Conflict of Interest
NS has received honoraria for several activities (e.g., advisory board membership, lectures, manuscripts) from AbbVie, Camurus, Hexal, Janssen-Cilag, MSD, Medice, Mundipharma, Reckitt-Benckiser/Indivior, and Sanofi-Aventis. During the last 3 years he has participated in clinical trials financed by the pharmaceutical industry. TA has received honoraria (e.g., advisory board membership) and/or educational grants from Janssen-Cilag, Medice, and Otsuka-Lundbeck NW has received honoraria for (not product-related) lectures (Janssen-Cilag, mundipharma, and Reckitt-Benckiser/Indivior), During the last 3 years he has participated in clinical trials financed by the pharmaceutical industry and received public funding (BayStMGP) for the evaluation of Take-Home Naloxone. TH has received honoraria for several activities (e.g., advisory board membership, lectures) from Janssen-Cilag, Amomed, Shire, Takeda, Servier MSo has been working as a consultant or has Received speakers freut from Ammomed, Indivior, Camurus for the past 3 years.
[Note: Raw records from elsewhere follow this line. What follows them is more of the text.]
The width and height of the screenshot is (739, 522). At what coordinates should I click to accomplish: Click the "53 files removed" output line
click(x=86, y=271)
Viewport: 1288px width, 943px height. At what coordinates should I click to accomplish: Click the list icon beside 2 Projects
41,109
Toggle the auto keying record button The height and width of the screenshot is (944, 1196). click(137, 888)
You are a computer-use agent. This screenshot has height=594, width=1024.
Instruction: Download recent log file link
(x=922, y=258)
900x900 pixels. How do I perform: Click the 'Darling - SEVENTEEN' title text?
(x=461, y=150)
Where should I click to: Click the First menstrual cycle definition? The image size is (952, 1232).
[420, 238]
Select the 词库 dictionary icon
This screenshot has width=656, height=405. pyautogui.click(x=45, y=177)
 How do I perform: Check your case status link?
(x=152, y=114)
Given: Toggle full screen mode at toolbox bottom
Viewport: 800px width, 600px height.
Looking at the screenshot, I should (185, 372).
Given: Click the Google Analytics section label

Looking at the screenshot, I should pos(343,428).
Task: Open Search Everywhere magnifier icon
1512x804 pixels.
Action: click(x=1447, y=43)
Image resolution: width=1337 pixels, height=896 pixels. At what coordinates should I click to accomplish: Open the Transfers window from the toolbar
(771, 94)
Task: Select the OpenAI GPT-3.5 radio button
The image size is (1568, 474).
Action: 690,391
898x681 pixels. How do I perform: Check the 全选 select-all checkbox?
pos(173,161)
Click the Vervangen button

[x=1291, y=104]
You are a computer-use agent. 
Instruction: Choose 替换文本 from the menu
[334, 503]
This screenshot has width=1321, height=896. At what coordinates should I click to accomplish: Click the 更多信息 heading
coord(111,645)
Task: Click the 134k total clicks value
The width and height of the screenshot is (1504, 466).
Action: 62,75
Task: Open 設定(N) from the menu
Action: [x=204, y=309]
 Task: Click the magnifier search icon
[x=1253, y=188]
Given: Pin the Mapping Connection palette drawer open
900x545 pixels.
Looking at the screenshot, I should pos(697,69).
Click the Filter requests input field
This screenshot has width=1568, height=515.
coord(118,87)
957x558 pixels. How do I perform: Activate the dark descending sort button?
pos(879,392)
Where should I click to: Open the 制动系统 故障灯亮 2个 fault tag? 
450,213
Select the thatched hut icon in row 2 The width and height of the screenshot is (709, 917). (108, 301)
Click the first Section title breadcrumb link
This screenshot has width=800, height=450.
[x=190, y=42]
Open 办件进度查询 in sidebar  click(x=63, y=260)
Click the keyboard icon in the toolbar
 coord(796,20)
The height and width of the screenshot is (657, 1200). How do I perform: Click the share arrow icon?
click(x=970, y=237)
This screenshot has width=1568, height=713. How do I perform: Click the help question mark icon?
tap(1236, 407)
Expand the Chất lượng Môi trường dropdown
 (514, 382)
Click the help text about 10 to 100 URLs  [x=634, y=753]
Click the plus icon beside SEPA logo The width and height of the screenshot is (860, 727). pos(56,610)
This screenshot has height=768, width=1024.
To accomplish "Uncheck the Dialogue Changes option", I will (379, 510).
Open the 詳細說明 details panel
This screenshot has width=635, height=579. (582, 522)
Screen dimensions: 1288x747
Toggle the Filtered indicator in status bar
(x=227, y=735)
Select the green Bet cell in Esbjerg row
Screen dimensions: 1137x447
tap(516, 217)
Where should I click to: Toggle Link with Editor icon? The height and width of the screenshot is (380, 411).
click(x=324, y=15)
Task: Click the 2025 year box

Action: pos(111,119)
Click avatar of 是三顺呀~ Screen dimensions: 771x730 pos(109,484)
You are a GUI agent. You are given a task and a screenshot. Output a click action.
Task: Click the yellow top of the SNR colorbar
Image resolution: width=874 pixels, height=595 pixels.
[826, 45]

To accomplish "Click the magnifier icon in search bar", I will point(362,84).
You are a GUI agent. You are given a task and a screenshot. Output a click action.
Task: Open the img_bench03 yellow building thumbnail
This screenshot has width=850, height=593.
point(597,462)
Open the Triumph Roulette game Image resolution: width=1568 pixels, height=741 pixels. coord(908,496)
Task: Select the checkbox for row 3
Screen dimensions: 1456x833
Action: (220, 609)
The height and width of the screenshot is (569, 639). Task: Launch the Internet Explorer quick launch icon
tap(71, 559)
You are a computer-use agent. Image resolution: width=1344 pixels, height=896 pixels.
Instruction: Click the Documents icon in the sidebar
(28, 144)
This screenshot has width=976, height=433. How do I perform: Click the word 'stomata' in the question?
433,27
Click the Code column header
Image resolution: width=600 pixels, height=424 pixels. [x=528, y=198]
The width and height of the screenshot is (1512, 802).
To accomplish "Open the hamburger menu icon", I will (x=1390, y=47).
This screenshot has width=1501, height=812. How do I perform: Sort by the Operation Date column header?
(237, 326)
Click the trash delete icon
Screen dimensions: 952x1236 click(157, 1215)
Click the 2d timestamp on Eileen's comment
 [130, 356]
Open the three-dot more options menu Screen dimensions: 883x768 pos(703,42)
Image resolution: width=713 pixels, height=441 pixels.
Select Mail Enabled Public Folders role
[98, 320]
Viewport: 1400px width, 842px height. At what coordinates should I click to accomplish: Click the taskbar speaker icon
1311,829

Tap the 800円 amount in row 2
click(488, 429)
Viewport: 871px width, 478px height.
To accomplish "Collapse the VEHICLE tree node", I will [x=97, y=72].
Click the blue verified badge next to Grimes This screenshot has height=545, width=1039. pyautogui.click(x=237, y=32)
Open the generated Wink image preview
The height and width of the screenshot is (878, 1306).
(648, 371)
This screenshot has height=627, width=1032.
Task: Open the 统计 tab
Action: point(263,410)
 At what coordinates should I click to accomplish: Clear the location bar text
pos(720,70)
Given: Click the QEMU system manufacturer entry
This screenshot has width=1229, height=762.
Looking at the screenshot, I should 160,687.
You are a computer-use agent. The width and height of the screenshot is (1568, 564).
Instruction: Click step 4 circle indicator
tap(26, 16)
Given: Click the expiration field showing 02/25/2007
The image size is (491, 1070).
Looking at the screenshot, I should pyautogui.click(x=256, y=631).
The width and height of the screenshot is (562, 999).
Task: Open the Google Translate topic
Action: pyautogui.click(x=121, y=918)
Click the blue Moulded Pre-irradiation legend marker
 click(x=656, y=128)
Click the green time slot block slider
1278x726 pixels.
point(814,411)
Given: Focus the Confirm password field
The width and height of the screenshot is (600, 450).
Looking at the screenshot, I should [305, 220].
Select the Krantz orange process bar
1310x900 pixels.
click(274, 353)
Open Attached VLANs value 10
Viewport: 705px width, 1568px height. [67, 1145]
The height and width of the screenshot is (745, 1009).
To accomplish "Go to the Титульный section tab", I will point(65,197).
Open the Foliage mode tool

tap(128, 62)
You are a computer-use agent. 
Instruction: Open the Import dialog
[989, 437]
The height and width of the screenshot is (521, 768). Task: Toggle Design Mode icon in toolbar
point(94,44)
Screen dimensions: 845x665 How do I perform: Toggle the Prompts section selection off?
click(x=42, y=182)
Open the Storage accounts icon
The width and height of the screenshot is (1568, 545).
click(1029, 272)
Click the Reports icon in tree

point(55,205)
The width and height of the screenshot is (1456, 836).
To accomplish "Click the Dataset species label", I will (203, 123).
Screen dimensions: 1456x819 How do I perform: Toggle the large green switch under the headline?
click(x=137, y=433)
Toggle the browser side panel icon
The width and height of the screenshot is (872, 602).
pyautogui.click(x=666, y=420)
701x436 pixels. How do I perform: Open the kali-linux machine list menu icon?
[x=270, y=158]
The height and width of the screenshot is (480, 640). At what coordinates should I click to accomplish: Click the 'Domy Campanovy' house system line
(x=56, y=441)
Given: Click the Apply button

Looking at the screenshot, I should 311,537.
JR has received honoraria for participation in advisory boards, consulting and lectures from AbbVie, Camurus, Gilead, Hexal, Indivior, and Sanofi-Aventis. JK has received honoraria from Bayer, Janssen, Lundbeck, Neuraxpharm, Otsuka Pharma, Schwabe, and Servier for lecturing at conferences and financial support to travel. He has received financial support for Investigator initiated trials from Medtronic GmbH. HM is also affiliated with a private praxis (Northern Anesthesia; Pain Medicine, LLC, Eagle River, AK, USA), which has no bearing on this study. The remaining authors declare that the research was conducted in the absence of any commercial or financial relationships that could be construed as a potential conflict of interest.
Acknowledgments
We cordially thank Jennifer Haverkemper, MSc (Psychology), for her assistance in developing the questionnaire for Cohort 1, and Ann-Christin Kanti, MD, for data entry and maintenance. We also thank Gabriele Lührmann, chief secretary of the Department for Psychiatry, Psychotherapy, and Psychosomatics at the EVK Castrop-Rauxel for organizing correspondence with colleagues. We also thank the many physicians who kindly took the time to participate in this project.